Luckily, I’m the sole proprietor for Vlinder Software as well as its chief analyst – it says so on my business cards – so these type of decisions inevitably come down to me. I looked in the mirror and gave myself the go-ahead (without the mirror bit). I also informed the customer personally that, though his use-case wasn’t supported at the moment, it would be in version 2.3 of the server framework.

I then proceeded to coding the new smart pointer in a new library, according to the new design in a test setup designed specifically for it. This required, among other things, changes to the Relacy Race Detector, which are I made available on GitHub.

The new smart pointer no longer lives in the Acari namespace, but had basically the same API as the previous version did. That means that all the calling sites automatically fail to compile if they use the old version, because the fully-qualified name is no longer the same. The buggy use-case will fail to compile even if you change your using namespace directives to include the new namespace, because it will disallow an automatic conversion that was possible in the previous design.

Now, this forced me to revise and review all Vlinder Software code that used the old smart pointer from the Acari library, but as we have automated nightly builds that started failing as soon as I committed the “rip out the pointer class” changes in Acari’s master branch, those sites were easy to find and – because the two APIs are the same for the most part, and the only breaking change is abundantly clear – easy to fix.
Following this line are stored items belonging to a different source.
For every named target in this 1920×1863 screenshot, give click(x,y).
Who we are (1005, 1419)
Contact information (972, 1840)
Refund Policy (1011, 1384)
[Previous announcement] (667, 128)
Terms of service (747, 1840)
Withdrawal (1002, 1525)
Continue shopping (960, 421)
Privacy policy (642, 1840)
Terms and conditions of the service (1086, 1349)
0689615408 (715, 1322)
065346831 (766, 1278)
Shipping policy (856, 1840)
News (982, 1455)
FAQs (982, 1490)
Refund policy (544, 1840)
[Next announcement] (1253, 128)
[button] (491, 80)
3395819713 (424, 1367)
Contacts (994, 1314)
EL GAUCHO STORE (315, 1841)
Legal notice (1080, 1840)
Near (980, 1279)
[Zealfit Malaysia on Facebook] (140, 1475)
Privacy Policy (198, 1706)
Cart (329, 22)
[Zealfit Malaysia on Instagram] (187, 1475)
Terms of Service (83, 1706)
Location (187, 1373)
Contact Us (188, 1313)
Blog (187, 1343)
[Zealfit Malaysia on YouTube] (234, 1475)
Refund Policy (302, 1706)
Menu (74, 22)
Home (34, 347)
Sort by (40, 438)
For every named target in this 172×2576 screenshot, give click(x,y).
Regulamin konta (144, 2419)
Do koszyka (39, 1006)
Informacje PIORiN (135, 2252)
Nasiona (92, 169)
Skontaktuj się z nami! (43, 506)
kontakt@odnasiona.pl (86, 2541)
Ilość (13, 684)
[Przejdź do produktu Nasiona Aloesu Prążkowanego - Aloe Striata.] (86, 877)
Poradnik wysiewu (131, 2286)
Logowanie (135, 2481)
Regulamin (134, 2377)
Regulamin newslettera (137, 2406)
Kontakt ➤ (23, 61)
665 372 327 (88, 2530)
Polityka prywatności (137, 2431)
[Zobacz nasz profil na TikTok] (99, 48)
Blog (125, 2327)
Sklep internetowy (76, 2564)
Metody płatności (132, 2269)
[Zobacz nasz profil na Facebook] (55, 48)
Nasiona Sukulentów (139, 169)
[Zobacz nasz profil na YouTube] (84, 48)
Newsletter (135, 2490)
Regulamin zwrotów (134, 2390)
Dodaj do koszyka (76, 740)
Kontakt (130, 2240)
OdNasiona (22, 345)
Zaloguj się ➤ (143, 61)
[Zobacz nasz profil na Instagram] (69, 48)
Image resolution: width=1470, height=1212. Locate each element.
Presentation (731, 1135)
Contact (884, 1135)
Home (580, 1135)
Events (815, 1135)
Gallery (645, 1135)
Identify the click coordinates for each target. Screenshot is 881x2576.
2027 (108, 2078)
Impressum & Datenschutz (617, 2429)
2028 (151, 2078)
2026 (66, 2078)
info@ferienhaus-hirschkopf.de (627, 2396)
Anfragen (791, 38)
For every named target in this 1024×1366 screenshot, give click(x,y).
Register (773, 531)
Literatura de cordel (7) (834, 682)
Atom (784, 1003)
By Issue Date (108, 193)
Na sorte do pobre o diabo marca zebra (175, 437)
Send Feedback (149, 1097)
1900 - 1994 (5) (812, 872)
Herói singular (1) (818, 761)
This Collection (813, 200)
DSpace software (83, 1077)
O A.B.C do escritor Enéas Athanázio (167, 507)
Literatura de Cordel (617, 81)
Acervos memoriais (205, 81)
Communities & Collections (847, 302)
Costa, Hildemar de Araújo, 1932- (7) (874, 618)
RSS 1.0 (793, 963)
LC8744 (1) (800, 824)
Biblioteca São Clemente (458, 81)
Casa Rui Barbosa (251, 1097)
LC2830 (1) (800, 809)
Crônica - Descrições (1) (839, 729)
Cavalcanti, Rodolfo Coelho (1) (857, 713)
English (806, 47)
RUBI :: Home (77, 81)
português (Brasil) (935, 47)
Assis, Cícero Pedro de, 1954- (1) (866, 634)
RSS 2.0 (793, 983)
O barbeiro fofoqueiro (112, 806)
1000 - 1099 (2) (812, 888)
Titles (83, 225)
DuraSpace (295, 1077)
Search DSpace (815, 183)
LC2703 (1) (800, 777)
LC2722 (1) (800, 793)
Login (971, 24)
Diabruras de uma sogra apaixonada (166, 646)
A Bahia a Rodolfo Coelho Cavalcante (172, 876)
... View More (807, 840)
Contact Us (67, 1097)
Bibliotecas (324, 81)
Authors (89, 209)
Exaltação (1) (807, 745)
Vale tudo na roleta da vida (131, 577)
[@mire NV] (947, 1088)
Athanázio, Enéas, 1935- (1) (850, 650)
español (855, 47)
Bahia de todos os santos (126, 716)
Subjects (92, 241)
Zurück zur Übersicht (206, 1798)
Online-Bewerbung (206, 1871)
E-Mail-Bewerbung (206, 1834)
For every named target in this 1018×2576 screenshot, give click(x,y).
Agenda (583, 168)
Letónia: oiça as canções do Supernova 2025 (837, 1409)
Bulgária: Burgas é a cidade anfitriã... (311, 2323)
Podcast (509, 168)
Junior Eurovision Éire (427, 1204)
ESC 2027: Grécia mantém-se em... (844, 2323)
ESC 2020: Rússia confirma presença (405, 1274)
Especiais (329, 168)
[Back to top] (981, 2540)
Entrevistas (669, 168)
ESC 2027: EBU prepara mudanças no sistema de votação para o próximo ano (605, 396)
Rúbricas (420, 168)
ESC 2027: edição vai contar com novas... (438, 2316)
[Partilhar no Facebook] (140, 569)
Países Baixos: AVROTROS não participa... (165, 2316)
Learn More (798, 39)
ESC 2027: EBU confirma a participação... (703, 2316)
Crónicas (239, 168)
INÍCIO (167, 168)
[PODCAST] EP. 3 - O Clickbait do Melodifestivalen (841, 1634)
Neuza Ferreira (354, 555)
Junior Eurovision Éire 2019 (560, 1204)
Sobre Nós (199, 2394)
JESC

Arachnida is now going through the hoops of the release process, with all the (hundreds of) automated test cases running, the security review starting for all modifications made in the months since the previous release, etc. When released, our customers who will upgrade from previous versions of Arachnida to version 2.3 will get a document explaining how to solve the compile-time errors they will probably (almost inevitably) face – a typical upgrade will take no more than 15 minutes to modify the usual call sites where a fully-qualified name for the smart pointer site would be used – and new use-cases will be supported that were not supported before, allowing for more efficient implementations on some devices.